Most business owners think about asset protection only after something goes wrong, which is the worst time to start. The point of asset protection is to decide, in advance and while everything is calm, what would be at risk if the business were sued, hit a bad debt, or failed, and to structure so the answer is “less than everything”.
This is general information about how protection is commonly approached in Australia, not legal or tax advice. The detail matters, and it is a decision for professionals who know your full position.
Why it matters more than people think
If you trade as a sole trader or in a partnership, there is no legal line between you and the business. A claim against the business is a claim against you, and your home, savings and personal assets can be exposed.

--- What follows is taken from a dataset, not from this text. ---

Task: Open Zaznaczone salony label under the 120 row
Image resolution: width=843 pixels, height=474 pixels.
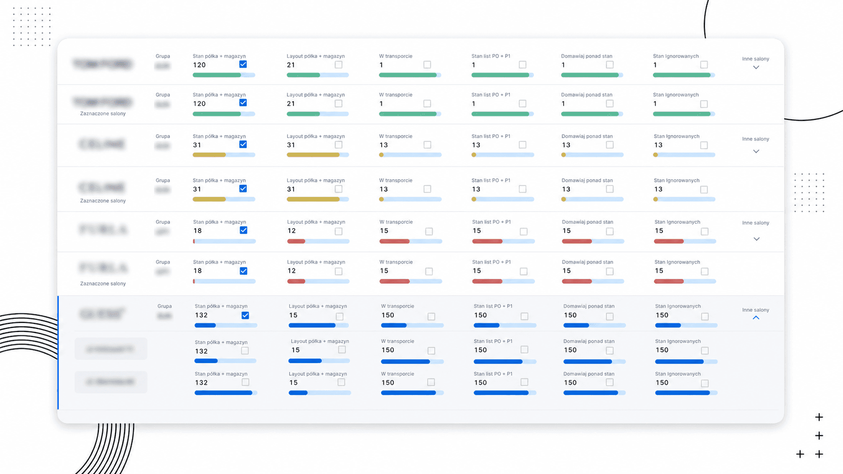Action: 103,114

Even where a company is involved, owners often sign personal guarantees, hold valuable assets in the wrong entity, or mix business and personal finances in ways that quietly undo the protection they assumed they had. The risk is rarely the one you expect. It is the supplier dispute, the workplace claim, the guarantee you forgot you signed.
The core idea: separate risk from value
Good asset protection generally rests on one principle: keep the things that carry risk apart from the things that carry value.
- The trading business is where risk lives. It deals with customers, staff, suppliers and liabilities.
- The valuable assets (property, intellectual property, retained profits, equipment) are what you want to keep out of harm’s way.
The common approach is to hold the risky trading activity in one entity and the valuable assets in another, so a claim against the trading entity does not automatically reach the assets.
Structures people commonly use
- A company as the trading entity. Because a company is a separate legal person, liability generally sits with the company rather than the owner, provided the owner has not given personal guarantees and has met their director duties.
- A separate entity to hold assets. Business premises, intellectual property or investments are often held in a different company or trust and licensed or leased to the trading company, so they are not exposed to the trading risk.
- A discretionary trust. Because assets in a trust are not owned by any individual, they can be harder for a creditor of an individual to reach, while still allowing flexible distributions.
- Holding company structures. Profits can be moved up to a holding company so they are not left accumulating in the entity that carries the trading risk.
None of these is a default. The right combination depends on what you are protecting, from what, and at what cost.
The limits, and the traps
Asset protection has real boundaries, and pretending otherwise is how people get caught out.
- Personal guarantees defeat the structure. If you have personally guaranteed a lease, loan or supplier account, the most elegant structure will not protect you from that liability.
- Protection has to be in place before a problem arises. Moving assets around once a claim is on the horizon can be unwound as a clawback, and can carry serious consequences.
- It must be genuine. Structures set up purely to defeat creditors, or distributions that exist only on paper, attract anti-avoidance rules and court scrutiny.
- It cannot shield against everything. Director duties, personal wrongdoing and certain statutory liabilities follow the individual regardless of structure.
It is a tax decision too
Asset protection and tax planning are not separate exercises. The structure that protects your assets also drives how your profit is taxed and how franking, Division 7A and capital gains work when you sell. The two need to be designed together, which is why this sits at the centre of what a good adviser does.
Before you act
Asset protection is a structuring decision with significant legal and tax consequences, and getting it wrong (or doing it too late) can be costly or ineffective. This article is general information to help you understand the landscape, not advice. Speak to a lawyer and a registered tax agent who can look at your full position before you set up or change any structure.
General information only. This article provides general information about Australian business structuring concepts and is current as at 3 June 2026. It does not take into account your objectives, financial situation or needs, and it is not legal, tax or financial advice. Foothold Advisory is not a registered tax agent and is not a law firm. Asset protection structures have legal and tax consequences that depend on your circumstances and timing. Before acting, obtain advice from a lawyer and a registered tax agent.